AI offers information warriors new tools to manipulate (human) nuclear decision-makers – for example, it can generate faux orders or audio-visuals to trick operators, Saalman said. In terms of “hard” capabilities, it increases the onboard intelligence of airborne or waterborne drones, allowing them to better penetrate enemy defenses, making nuclear delivery both more maneuverable – and more autonomous.

Ultra deterrence

AI is emerging as a key adjunct to nuclear capabilities. The technology, when integrated with nuclear arm platforms, “… has the potential to offer nuclear-armed states the opportunity to reset imbalances in capabilities, while at the same time exacerbating concerns that stronger states may use A1 to further solidify their dominance,” the report reads.

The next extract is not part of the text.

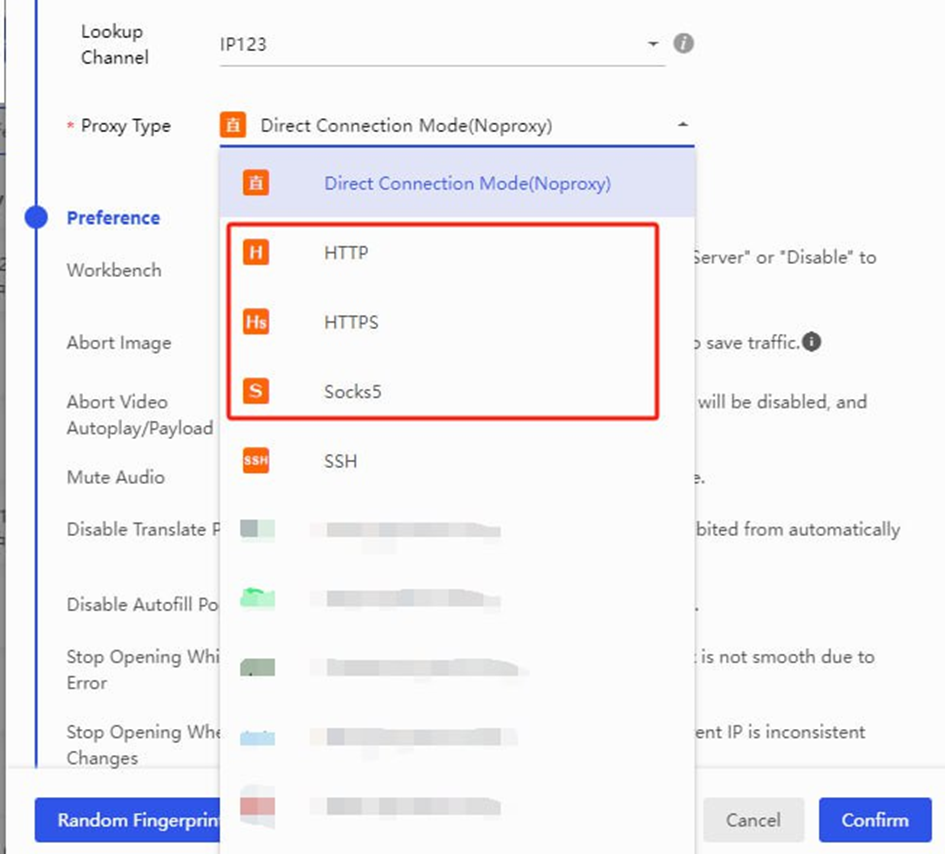Click the Direct Connection icon in dropdown list
This screenshot has width=945, height=854.
coord(256,183)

“At the defensive level, integration of machine learning and autonomy into military platforms has a strong allure for countries with less-capable early warning systems, as well as smaller and weaker nuclear and conventional arsenals,” the report notes. Machines can undertake decisions “based on objective criteria to avoid the pitfalls of human error and to engage in faster anticipation, discrimination and response.”

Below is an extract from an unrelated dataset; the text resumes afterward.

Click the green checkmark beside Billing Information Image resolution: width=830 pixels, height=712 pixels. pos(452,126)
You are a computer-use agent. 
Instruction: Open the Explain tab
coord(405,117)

The development and deployment of AI-enhanced platforms “have both been shaped by and have contributed to an interlocking series of national biases and assumptions that are driving AI integration and decision-making,” SIPRI noted.

One area where these biases and assumptions interlock is in “Dead Hand” – the autonomous capability of a state to retaliate even when its leadership has been wiped out.

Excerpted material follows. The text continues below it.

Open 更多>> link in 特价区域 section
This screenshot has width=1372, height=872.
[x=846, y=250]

“Dead Hand” can be an AI system rather than a mechanical system – as was the case with Russia’s nuclear deterrent at the end of the Cold War. 

AI can also be used as the software in a range of hardware assets that deliver “Dead Hand” responses.

An example given was China’s fielding of “swarm-enhanced unmanned platforms in sea, air and space for surveillance and even engagement” which suggest “a prevailing concern over the spread of US prompt and precise weaponry … that could result in decapitation of both its conventional and nuclear command and control and even arsenals.”

AI-enabled “Dead Hand,” then, could deter a stronger state from launching against a weaker state, as it ups the likelihood of mutually assured destruction.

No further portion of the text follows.